Ohio teachers’ ‘LGBTQ-friendly’ badges point to sexually explicit material
Jacob Fuller, FISM News
The nation’s largest teachers’ union has found itself in hot water over badges that demonstrate more how the organization intends to indoctrinate children into radical sexual and gender ideology, than parents approve it or not.
Teachers in Hilliard, Ohio were seen wearing badges provided by the LGBTQ+ Caucus and the local branch of the National Education Association to show they are a ‘safe space’ for students who identify as LGBTQ. The badges did much more than that, however, as they contained a QR code, which directed users to “LGBTQ-friendly websites and resources,” according to a report from NBC 4 in Columbus, Ohio.
One such resource, Teen Health Source, includes a document that provides explicit instructions for many sex acts, formatted as if they were recipes in a cookbook. (FISM News does not provide a link to the document due to its sexually explicit nature.)
Manhattan Institute reporter Christopher Rufo helped bring the disturbing story to light on Twitter.
“NEA is the largest teachers’ union in the nation, representing more than 3 million public school teachers in 14,000 local school districts,” Rufo said. declared. “And they actively promote resources for [sexually explicit conduct many find reprehensible]. Ashamed.”
Hilliard Superintendent Dave Stewart released a written response to local media.
“The badges in question have been provided to any teacher who has requested them by the National Education Association (NEA) and the Hilliard Education Association (HEA). The front of the badge that is visible when worn reads “I’m Here”. The intent of the badge is a message of safety and inclusion for all students,” Steward wrote in the release.
He went on with an explanation that defies both logic and the fact that the resources clearly state their intended audience.
“The QR code on the back of the badge is not there to be shared with students; rather, it is provided to adults by the NEA if they wish to learn more about LGTBQ+ issues and support LGBTQ+ students. Any teacher who chose to wear one of the badges clearly understood that the resources in the link were intended for adults and not for students.
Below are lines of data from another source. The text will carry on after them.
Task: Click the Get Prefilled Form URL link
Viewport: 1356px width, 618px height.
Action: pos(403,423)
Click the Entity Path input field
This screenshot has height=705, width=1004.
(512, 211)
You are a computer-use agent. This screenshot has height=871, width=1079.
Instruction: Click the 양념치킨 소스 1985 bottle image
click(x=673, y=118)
Despite this explanation, badges are designed to be worn on a lanyard – allowing the badge to hang freely – while teachers are in the presence of students. The common result of this is that either side of the badge can be exposed to anyone around, regardless of the wearer’s intent.
Badges worn by some teachers in @HilliardSchools, including teachers at Ridgewood Elementary, where K-5 students attend. The building manager is Kevin Buchman. The email is [email protected] Hilliard’s superintendent is David Stewart. The email is [email protected] pic.twitter.com/I8wwDouX2g
— Bruce Hooley (@BHOOLZ) August 26, 2022
Stewart went on to claim that the QR code and related resources are for adults only, despite the fact that the explicit website in question is titled “Teen Health Source.”
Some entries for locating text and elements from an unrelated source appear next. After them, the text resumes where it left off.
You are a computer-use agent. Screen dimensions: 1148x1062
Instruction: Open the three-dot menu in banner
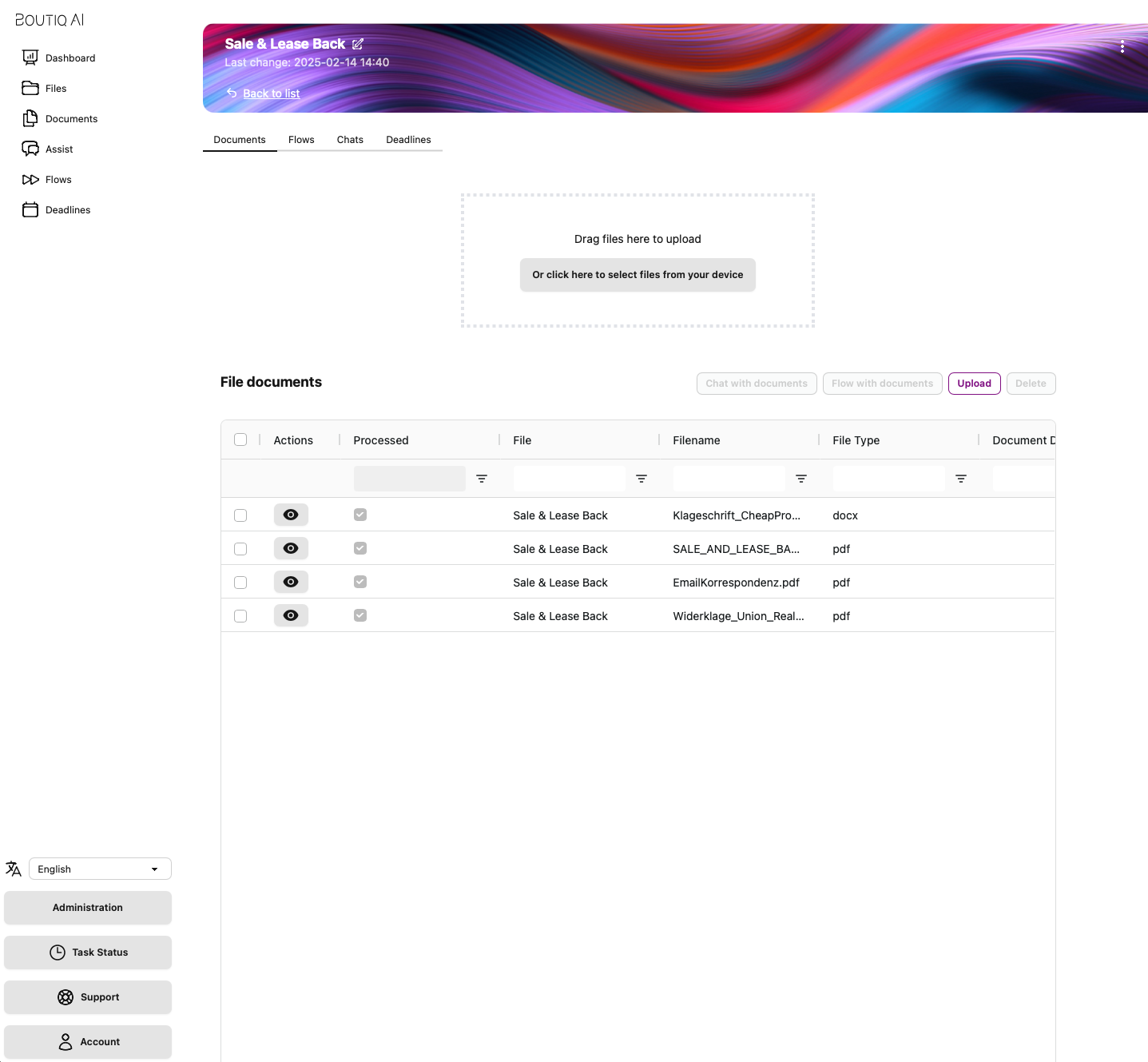[x=1122, y=47]
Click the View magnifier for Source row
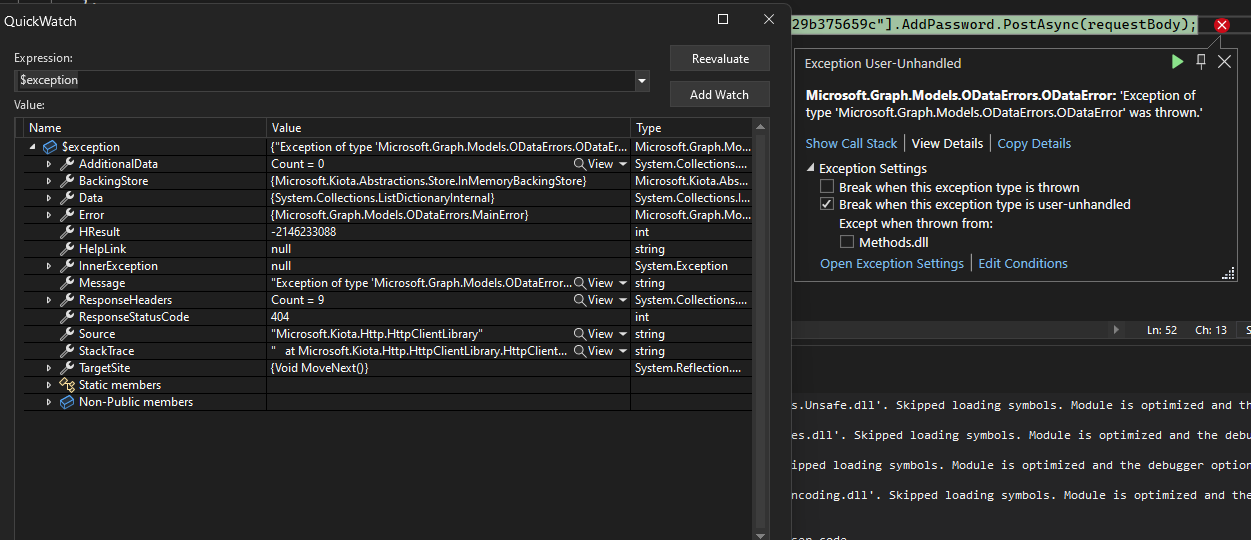 point(580,334)
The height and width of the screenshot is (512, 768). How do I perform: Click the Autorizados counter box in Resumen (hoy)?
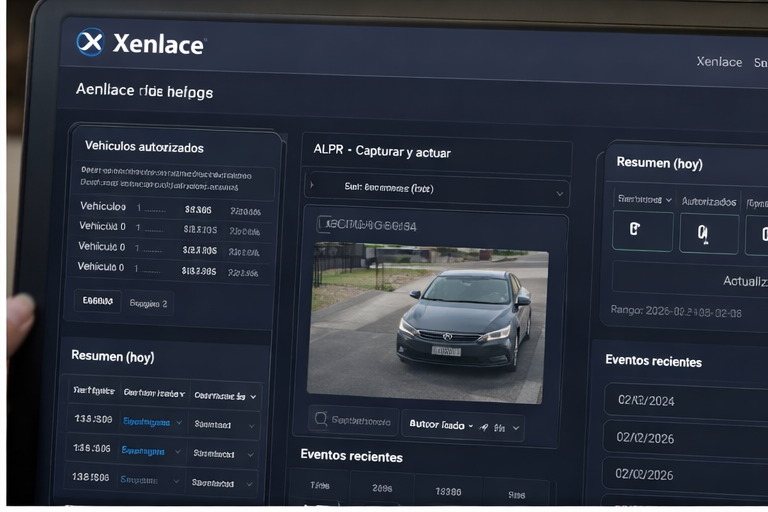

Teachers were reminded that QR code resources are for adult learning only. Additionally, they were reminded that resources should not be included or used in the design of a lesson plan. Teachers were reminded that if asked about the “I’m here” message on the badge, their response should be age-appropriate. Teachers have been advised that it may be in their interest to cover the QR code on the back of the badge.
The explanation has not assuaged the anger of parents who are demanding answers from school management and expressed their outrage at a school board meeting on Monday.
“It’s important to know if my 9-year-old daughter is going to go to a ‘safe’ man and read about…I mean, I won’t read certain things. I am embarrassed to share it with my mother who is with me,” said a worried parent. “If a male student came to see my 9-year-old daughter [and shared this content] I would file a complaint against this person. I don’t want my child to be exposed to even some degree of this at school.
The school district was already under fire from parents demanding answers about whether the school district was keeping parents in the dark if a child expresses a desire to move away from their biological birth.
“Columbus attorney Joshua Brown sent a letter to District Superintendent Dave Stewart on August 15 that gave the district 30 days to respond, after which Brown threatened to sue. The letter was the result of parents who came forward following a conversation in July between a few of them and the superintendent about Title IX amendments in which Stewart allegedly said a teacher would stand in potential danger if the teacher ‘released a kid’ to their parents without the child’s permission,” reported the Ohio Press Network (OPN).
A parent group has asked Hilliard City schools to answer their questions by Oct. 17 about how the district handles gender and sex-related conversations with students or parents will sue the district in court. federal.
Neither the National Education Association nor the Hilliard Education Association had publicly commented at the time of this publication.